■ PROBLEM STATEMENT ■
Among the entries below, copy every line that carries the word "agent".
Segment Start: DATA RECORDS
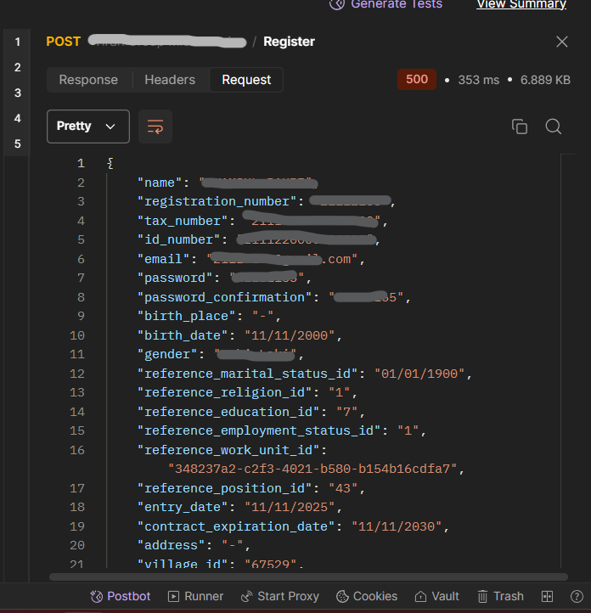Copy the request body to clipboard
Viewport: 591px width, 613px height.
pos(520,127)
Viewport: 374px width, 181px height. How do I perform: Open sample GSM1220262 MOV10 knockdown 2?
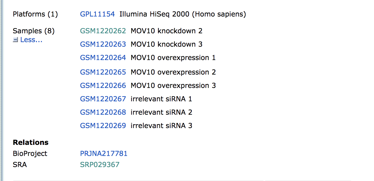coord(103,31)
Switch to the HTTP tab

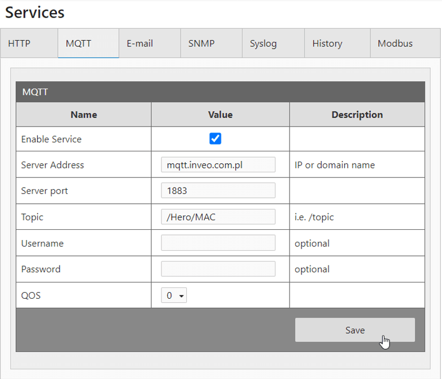[19, 43]
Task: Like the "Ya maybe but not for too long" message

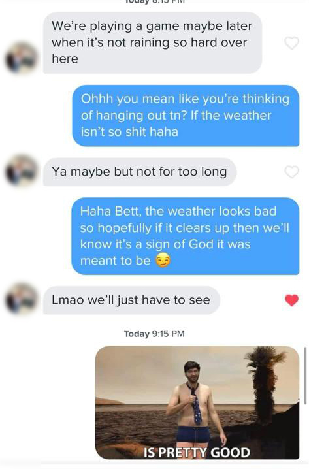Action: click(291, 172)
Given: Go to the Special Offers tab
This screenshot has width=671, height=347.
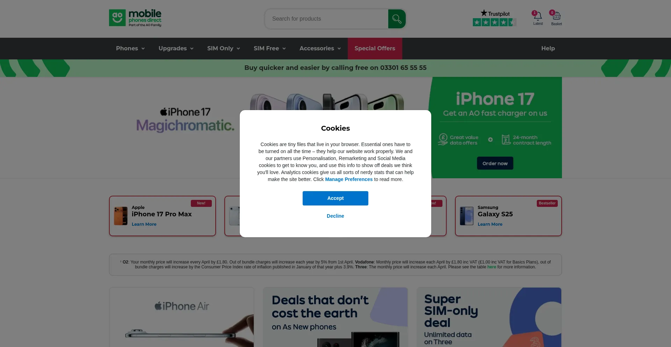Looking at the screenshot, I should coord(375,49).
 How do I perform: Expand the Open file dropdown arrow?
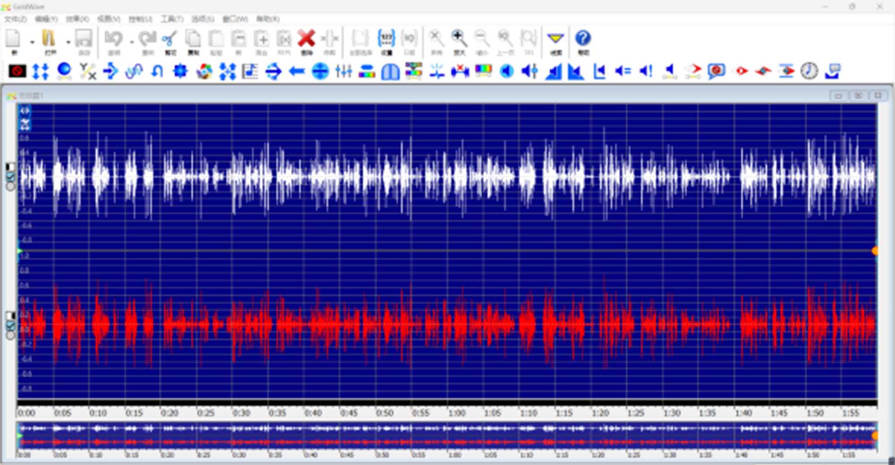[x=68, y=42]
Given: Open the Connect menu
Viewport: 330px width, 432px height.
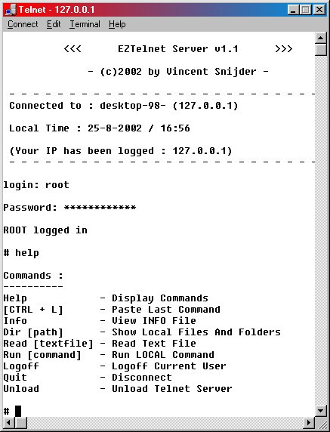Looking at the screenshot, I should 23,24.
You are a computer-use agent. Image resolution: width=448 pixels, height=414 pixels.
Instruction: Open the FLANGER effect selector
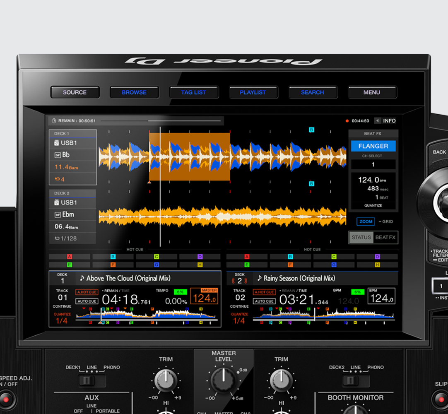(373, 146)
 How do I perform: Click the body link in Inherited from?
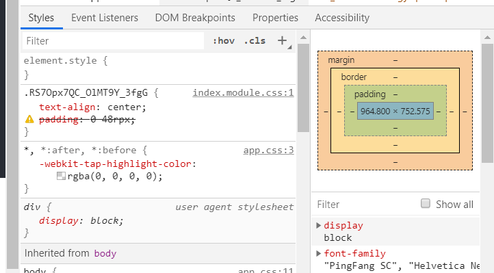pos(105,253)
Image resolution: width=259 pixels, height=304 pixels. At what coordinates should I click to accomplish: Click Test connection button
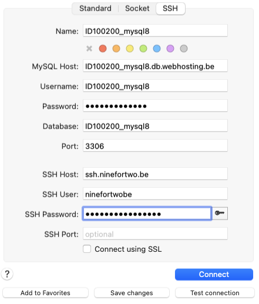215,293
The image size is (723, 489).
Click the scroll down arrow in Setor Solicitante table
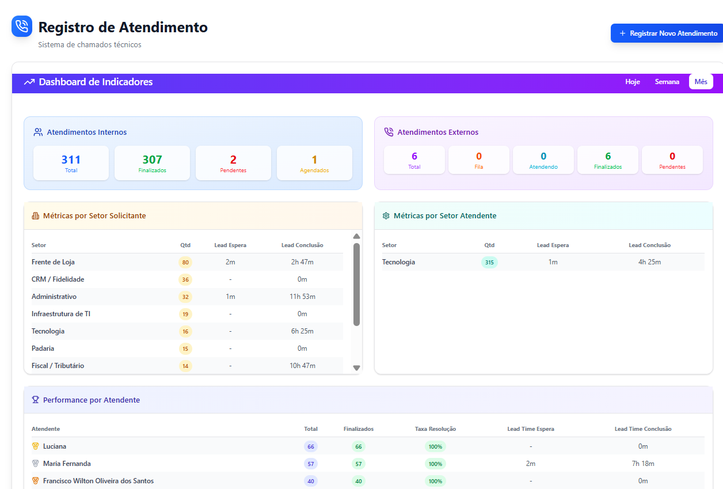pyautogui.click(x=356, y=368)
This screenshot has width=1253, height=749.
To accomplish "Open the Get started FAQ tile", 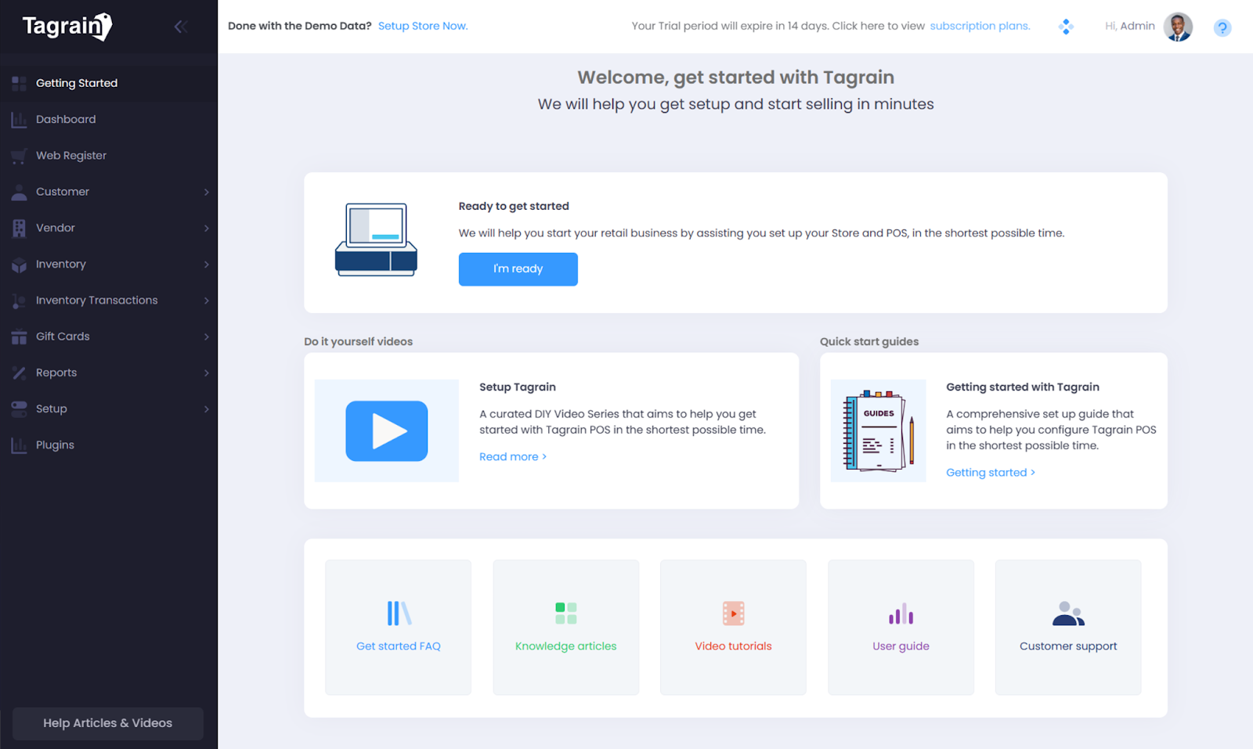I will click(398, 627).
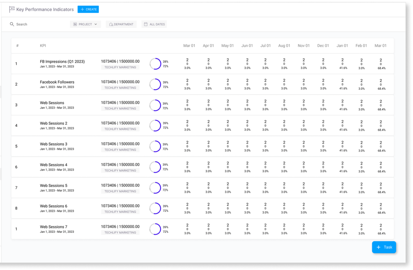Click the Department filter icon
This screenshot has height=270, width=413.
[111, 24]
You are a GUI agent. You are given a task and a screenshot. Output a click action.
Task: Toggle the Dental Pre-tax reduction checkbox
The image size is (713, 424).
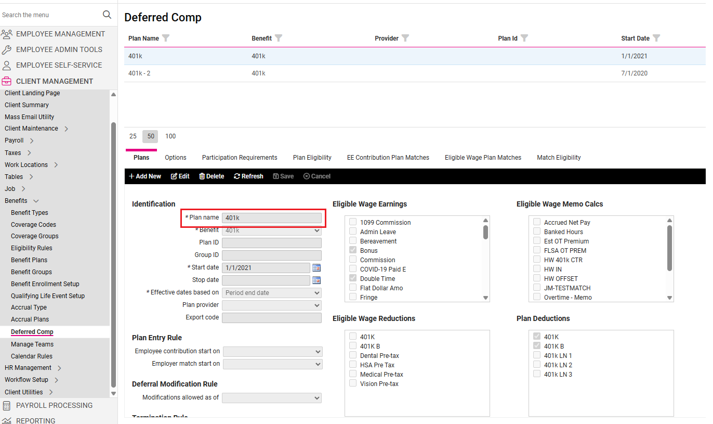point(353,355)
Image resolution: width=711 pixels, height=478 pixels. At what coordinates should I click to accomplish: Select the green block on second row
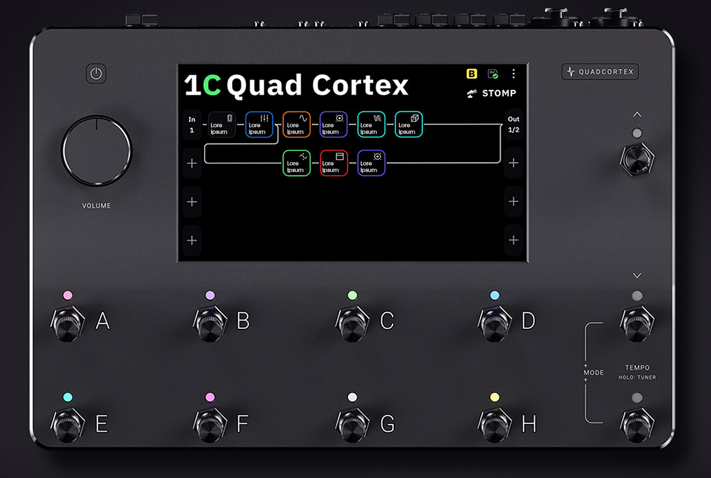tap(296, 163)
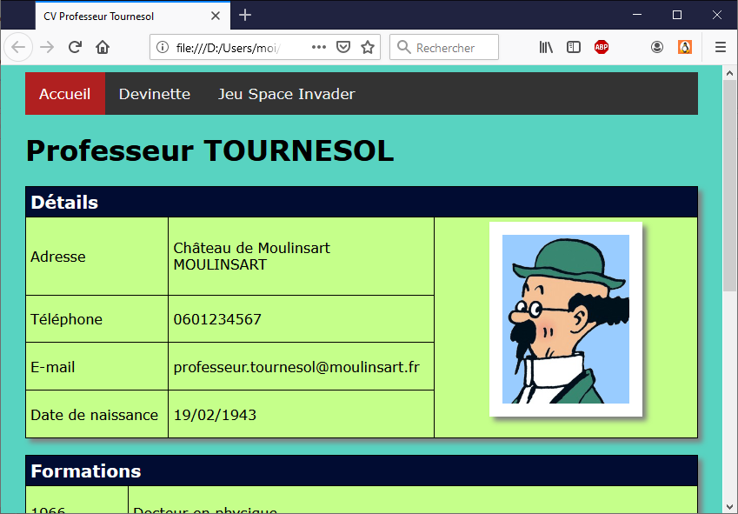Screen dimensions: 738x514
Task: Open the Library bookmarks icon
Action: click(x=546, y=48)
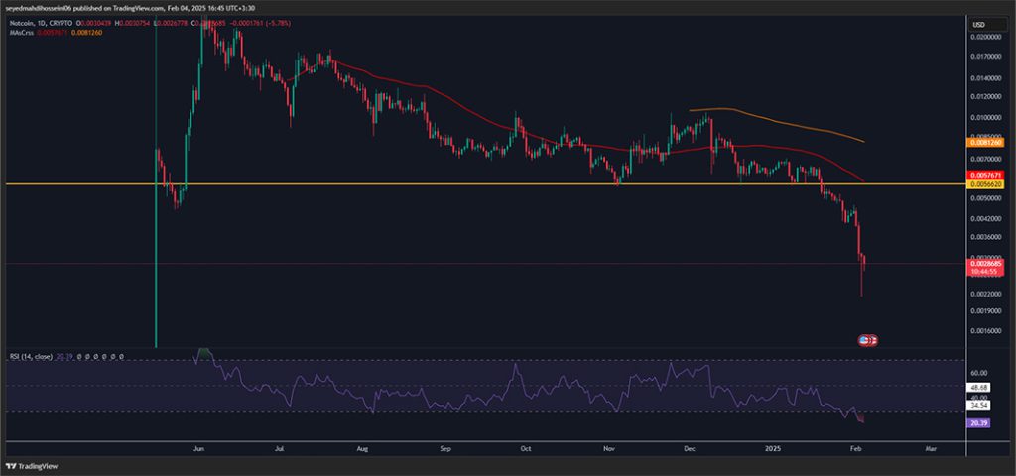
Task: Click the red 0.0057671 moving average price label
Action: pos(984,175)
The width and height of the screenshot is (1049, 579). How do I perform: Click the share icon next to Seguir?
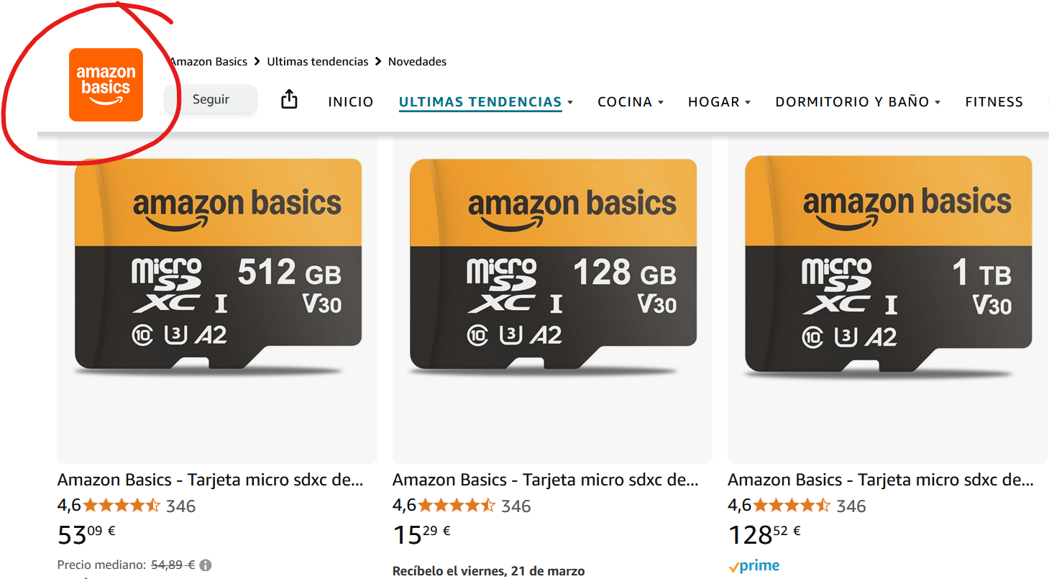[289, 99]
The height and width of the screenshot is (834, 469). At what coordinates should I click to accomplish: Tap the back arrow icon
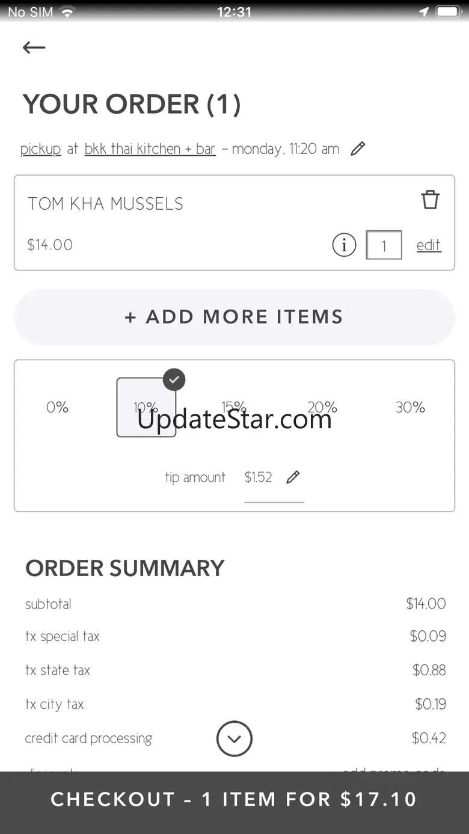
Segment End: DATA RECORDS
■ PROBLEM SOLUTION ■
You are a computer-use agent. Image resolution: width=448 pixels, height=414 pixels.
You are a GUI agent. You are given a task and a screenshot. Output a click action.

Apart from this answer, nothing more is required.